Generative Subspace Adversarial Active Learning for Outlier Detection in Multiple Views of High-dimensional Data
Jose Cribeiro-Ramallo, Vadim Arzamasov, Federico Matteucci, Denis Wambold, Klemens Böhm
TL;DR
This work addresses outlier detection in high-dimensional tabular data by formalizing the multiple-views ($MV$) challenge and introducing Generative Subspace Adversarial Active Learning (GSAAL). GSAAL combines a single generator operating in the full feature space with multiple subspace detectors, enabling robust detection of outliers that only appear in certain views while mitigating inlier assumptions ($IA$) and the curse of dimensionality ($CD$). Theoretical results establish MV formalization, convergence guarantees for the subspace detectors, and favorable complexity, complemented by extensive experiments on synthetic and real datasets showing superior MV-aware performance and scalable inference. The method demonstrates practical utility for large, high-dimensional datasets and provides publicly available code for reproducibility. Overall, GSAAL advances unsupervised OD by explicitly addressing MV alongside IA and CD, offering a scalable, effective option for real-world tabular data tasks.
Abstract
Outlier detection in high-dimensional tabular data is an important task in data mining, essential for many downstream tasks and applications.
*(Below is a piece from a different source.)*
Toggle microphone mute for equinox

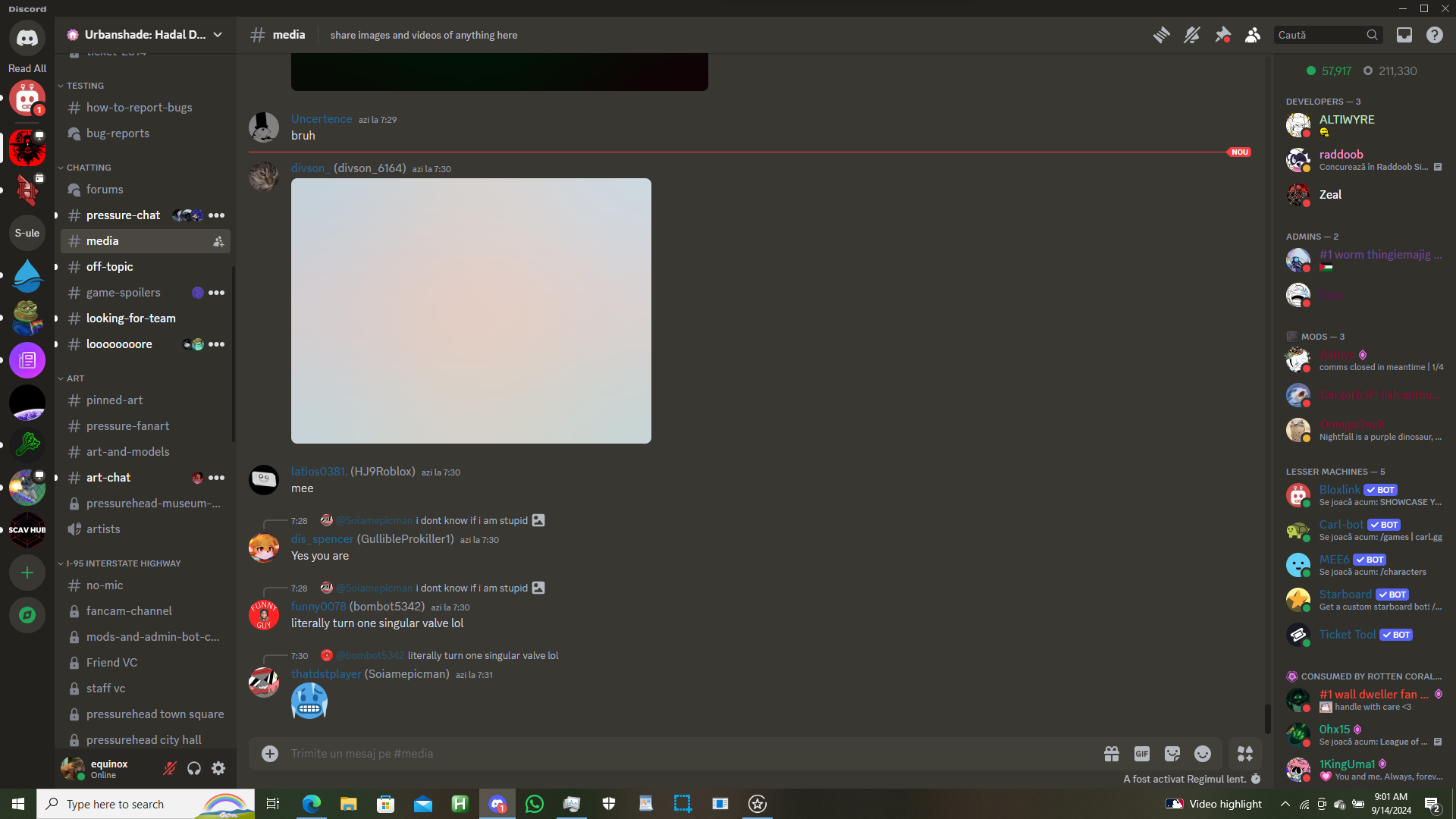pos(170,769)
Existing unsupervised outlier detection algorithms face one or more problems, including inlier assumption (IA), curse of dimensionality (CD), and multiple views (MV). To address these issues, we introduce Generative Subspace Adversarial Active Learning (GSAAL), a novel approach that uses a Generative Adversarial Network with multiple adversaries. These adversaries learn the marginal class probability functions over different data subspaces, while a single generator in the full space models the entire distribution of the inlier class. GSAAL is specifically designed to address the MV limitation while also handling the IA and CD, being the only method to do so. We provide a comprehensive mathematical formulation of MV, convergence guarantees for the discriminators, and scalability results for GSAAL. Our extensive experiments demonstrate the effectiveness and scalability of GSAAL, highlighting its superior performance compared to other popular OD methods, especially in MV scenarios.